Solitude

30 6 8
                                    

Aku pernah bertanya pada diriku sendiri saat tinggiku tak melebihi 120 cm, apa yang lebih menyakitkan daripada dikhianati dan ditinggalkan ? Namun aku belum bisa menemukan jawaban atas pertanyaanku saat itu. Yang aku tau tidak ada yang lebih sakit daripada dikhianati dan ditinggalkan saat aku melihat ibuku sendiri mengalami hal itu. Aku belum bisa mengerti dengan baik apa yang telah terjadi padanya dan pada ayah saat itu. Yang aku tau, ibu menangis dan ayah pergi bersama seorang wanita angkuh kemudian tidak pernah kembali lagi. Saat itulah aku menyimpulkan tidak ada yang lebih sakit daripada dikhianati dan ditinggalkan. Namun sekarang aku mengerti dan aku tau benar, apa yang lebih sakit daripada hal itu ? Jawabannya, mencintai seseorang tanpa bisa memilikinya. Percayalah. Itu lebih sakit daripada apa pun.

***

Tap tap tap tap. Aku mengayunkan kedua kakiku secara bergantian mencoba untuk mempercepat langkahku setelah beberapa detik kemudian langit memuntahkan segala tangisnya pada sore ini. Aku tak lagi peduli dengan tanah merah yang mengotori ujung celana jeans hitamku yang aku inginkan saat ini adalah sesegera mungkin menjauh dari beberapa gundukan tanah yang sedari tadi aku lewati. Pakaian dan rambutku mulai basah karena aku tak kunjung menemukan tempat untuk berteduh. Aku berdecak sedikit kesal kemudian melambatkan langkah kakiku pasrah dengan guyuran air yang seakan tumpah dan berniat memaksaku untuk bermain air. Aku sedikit melonjak saat tiba-tiba sambaran petir memekakkan telingaku, aku terkejut bukan main selang beberapa detik setelahnya cahaya petir menyilaukan penglihatanku.

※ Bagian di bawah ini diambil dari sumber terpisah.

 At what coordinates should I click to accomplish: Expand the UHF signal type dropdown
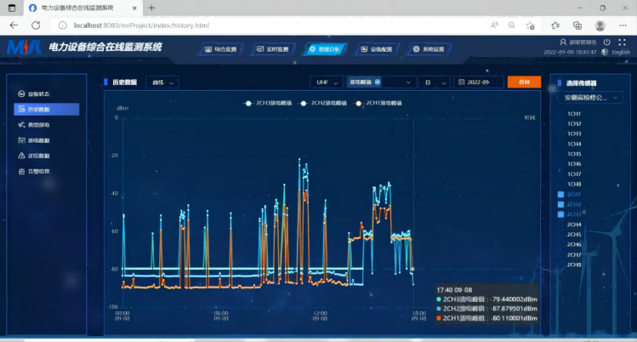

Aku tak mengerti tiba-tiba saja aku jatuh terduduk di atas tanah basah berwarna kemerahan ini. Aku merasakan kedua kakiku lemas dan tak bisa ku paksakan untuk berjalan lagi. Aku menunduk mengais tanah basah kemudian aku menengadah ke atas langit membiarkan wajahku disiram oleh butiran-butiran airnya. Aku kembali menunduk setelah beberapa menit kemudian aku mengangkat kedua tanganku dan memperhatikan kedua telapak tanganku kembali bersih dibasuh oleh air hujan. Aku tak tau apa yang telah aku lakukan saat ini, aku menangis ? Apakah aku menangis ? Aku tak tau yang aku rasakan saat ini hanya perih dalam dada dan sesak yang tak dapat aku jelaskan.

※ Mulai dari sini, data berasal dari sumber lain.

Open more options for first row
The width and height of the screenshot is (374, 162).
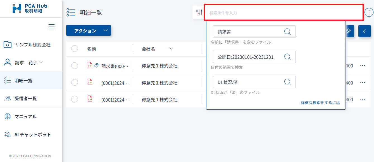363,66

Aku tidak tau bahkan aku benar-benar tidak yakin apakah aku masih bisa menangis lagi setelah aku tumpahkan seluruh air mataku sejak kemarin siang saat aku mengetahui bahwa kenyataannya aku telah kehilangan seseorang yang sangat aku cintai sejak dulu, ibuku. Aku mencengkram erat kepalaku mencoba melupakan segala yang telah terjadi dalam kehidupanku. Aku tidak bisa dengan mudah menerima fakta bahwa ibuku telah tiada. Aku benar-benar tidak tau harus berbuat apa dan bercerita pada siapa karena selama ini hanya ibulah satu-satunya orang yang selalu berada di sampingku, hanya ibulah satu-satunya yang sangat aku cintai selain dia.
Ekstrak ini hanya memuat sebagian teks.